The Red Shoes (1948)
The Red Shoes (1948)
1948 | Classics, Drama, Musical
8.3 (3 Ratings)
Movie Favorite

"It was my daughter Tiffany who made me see the beauty of this film—she loved it so much as a child, and I think in many ways it spoke to her on the difficult choice for women artists between art and love, a calling of career and the calling of the heart. The Technicolor restoration of the film is stunning. This was one of the early titles in the Criterion Collection, and it’s just gorgeous. The DVD production was helped along with the loving hands (certainly one of my favorite pair of hands on earth) of film editor Thelma Schoonmaker, Michael Powell’s widow.There’s fantastic commentary with cinematographer Jack Cardiff and Ian Christie, as well as Martin Scorsese, a close, dear friend of Powell’s.

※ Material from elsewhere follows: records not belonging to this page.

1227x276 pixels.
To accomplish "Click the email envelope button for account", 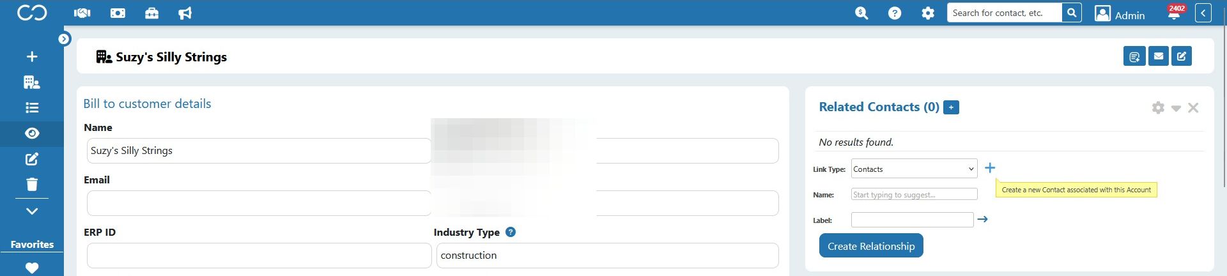I will 1158,56.
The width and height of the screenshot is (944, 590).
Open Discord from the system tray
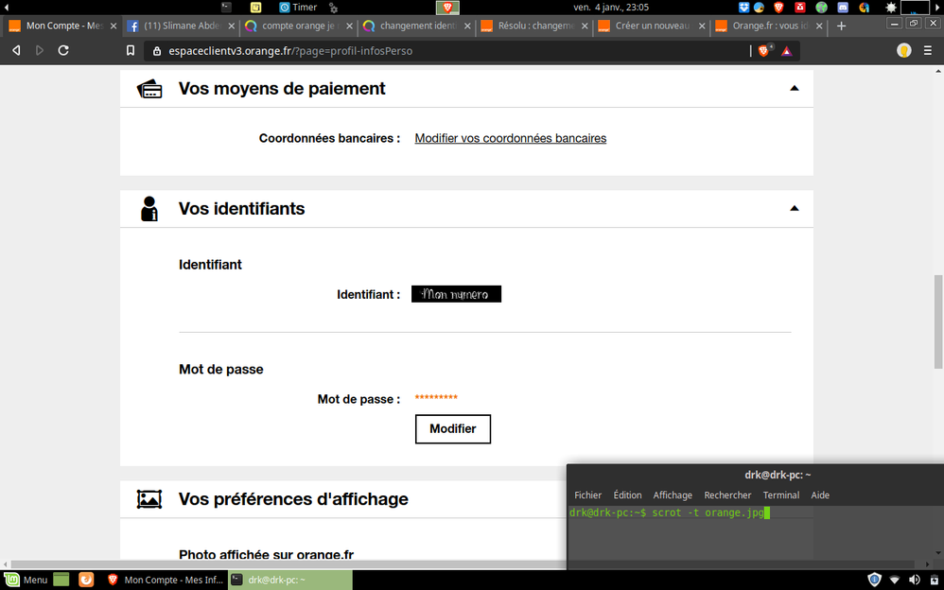(843, 8)
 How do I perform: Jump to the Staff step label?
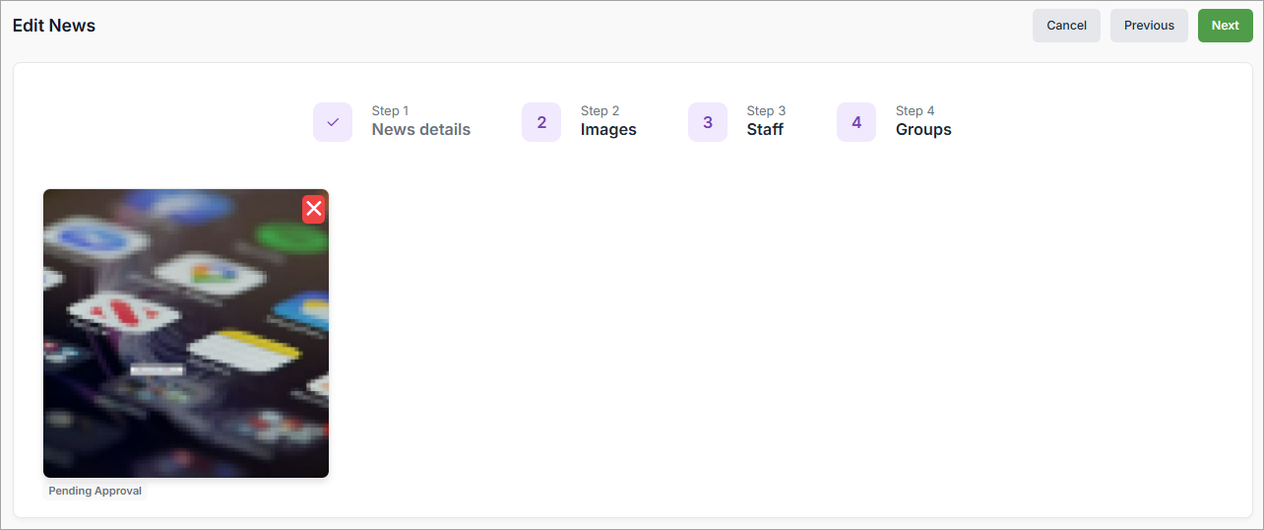[765, 130]
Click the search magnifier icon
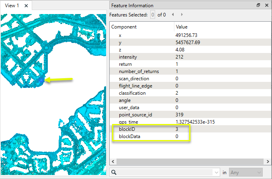The height and width of the screenshot is (179, 272). point(115,173)
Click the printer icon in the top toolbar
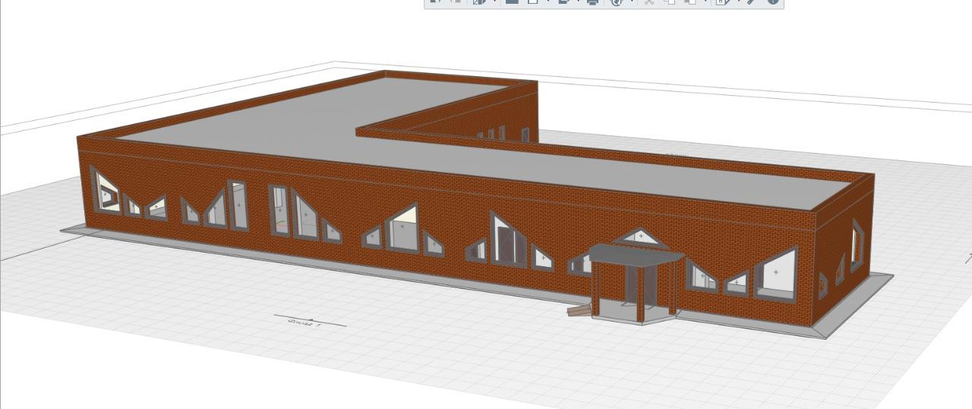 point(592,2)
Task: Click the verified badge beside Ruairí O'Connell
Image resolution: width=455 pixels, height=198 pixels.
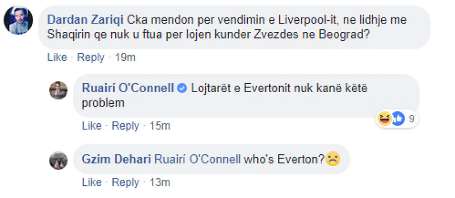Action: point(182,89)
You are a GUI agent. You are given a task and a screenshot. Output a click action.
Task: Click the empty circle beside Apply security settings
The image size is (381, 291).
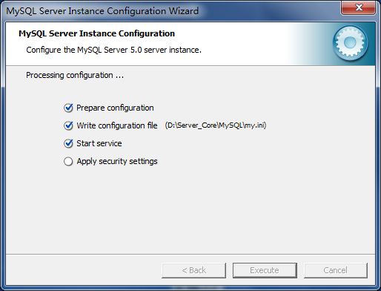tap(68, 161)
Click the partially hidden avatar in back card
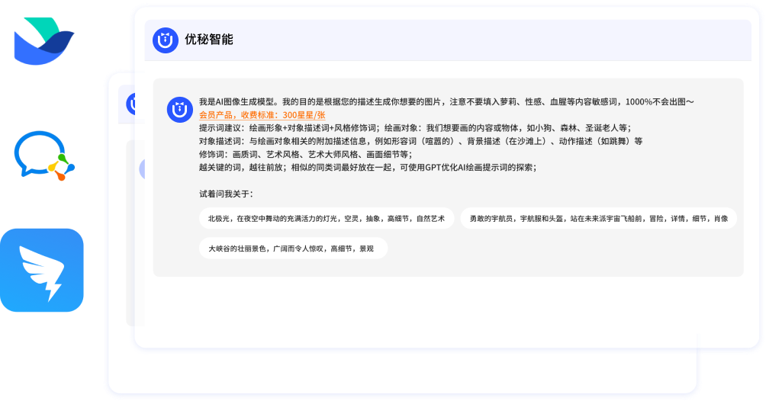Viewport: 766px width, 401px height. pos(142,169)
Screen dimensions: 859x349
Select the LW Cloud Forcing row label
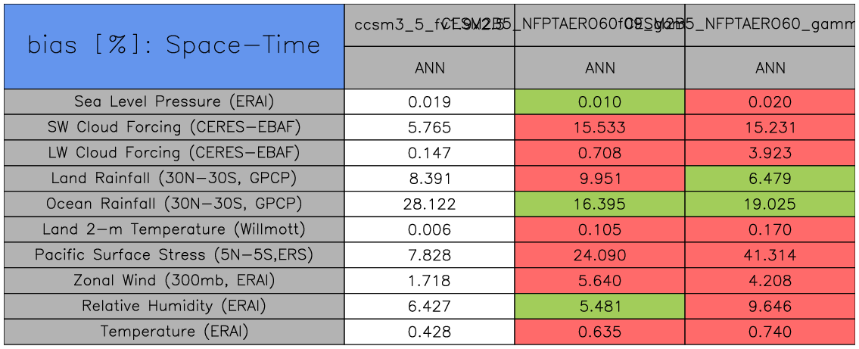174,153
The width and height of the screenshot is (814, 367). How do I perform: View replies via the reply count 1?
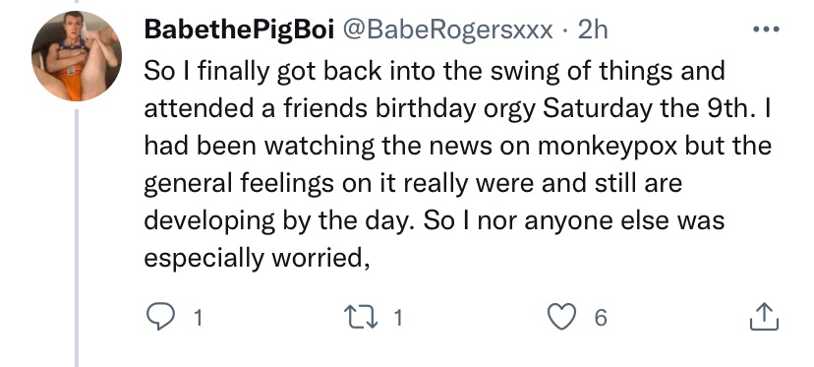click(198, 318)
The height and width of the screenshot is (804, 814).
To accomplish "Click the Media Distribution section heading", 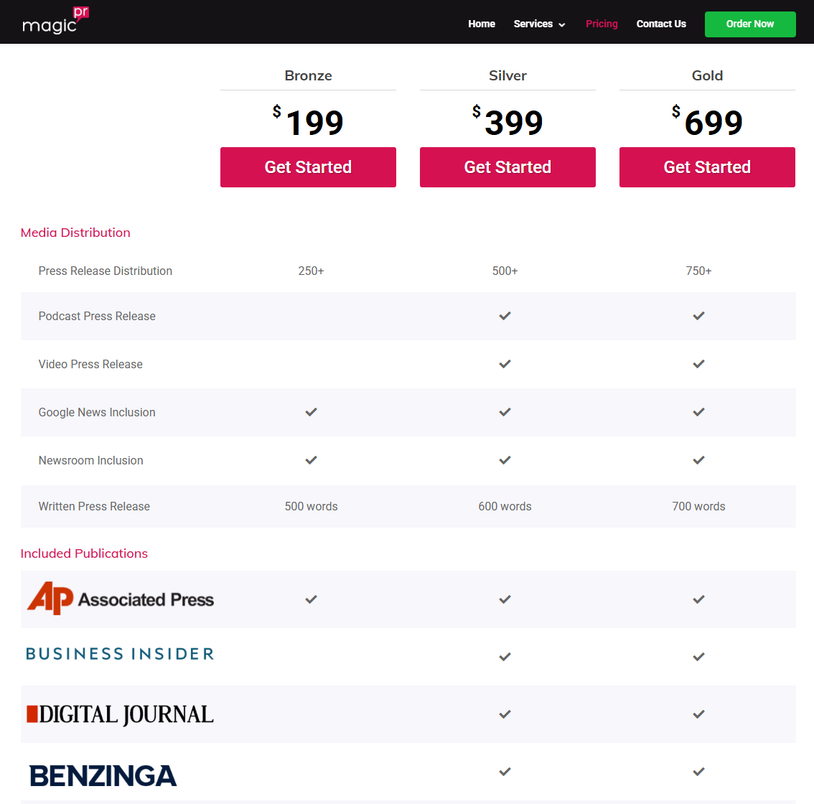I will coord(75,233).
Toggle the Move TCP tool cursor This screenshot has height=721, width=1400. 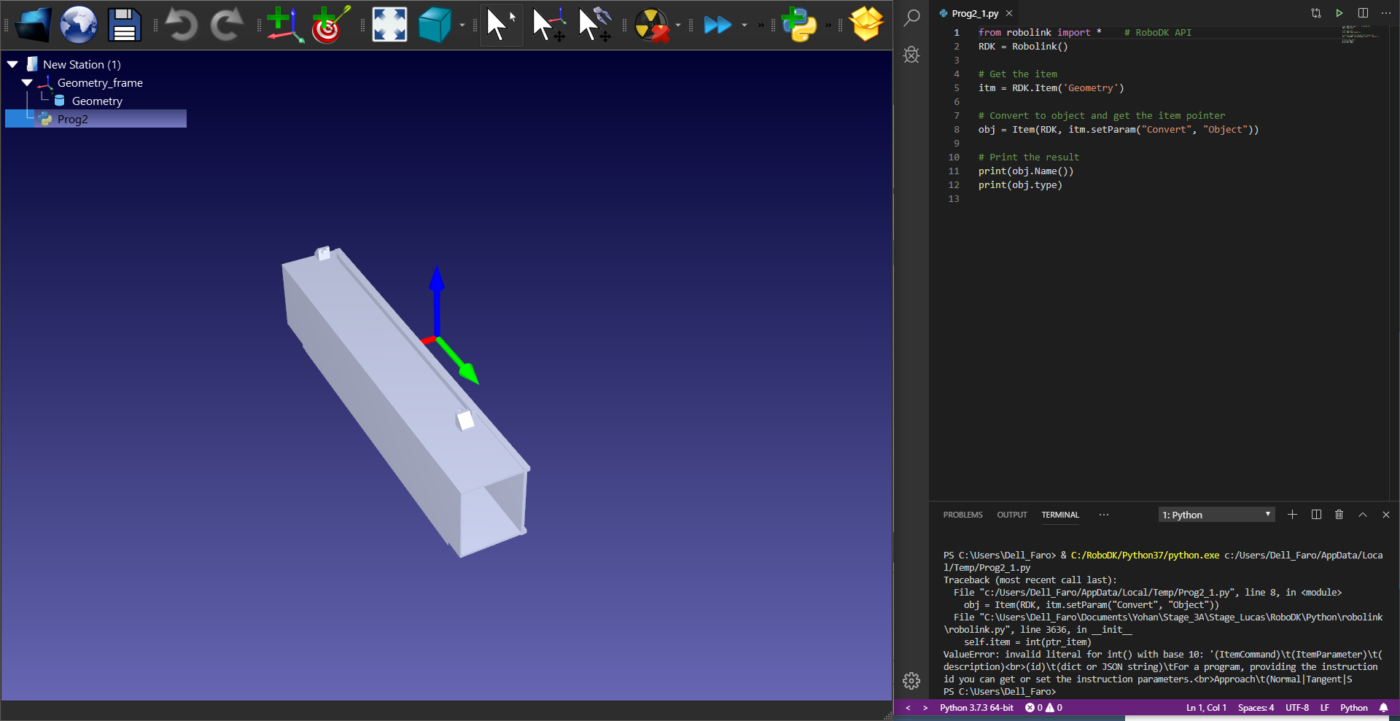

And actress Moira Shearer gives such a wonderful account of the feelings of awe and fear of the dancers around working with living ballet legend Leonide Massine . . . and how in spite of this, she and Massine came to get on like a house on fire. He would fill her with the most amazing tales of his life in the last true golden age of ballet with the great dance impresario Sergei Diaghilev—I cannot even imagine what a thrill these hours of conversation must have been!"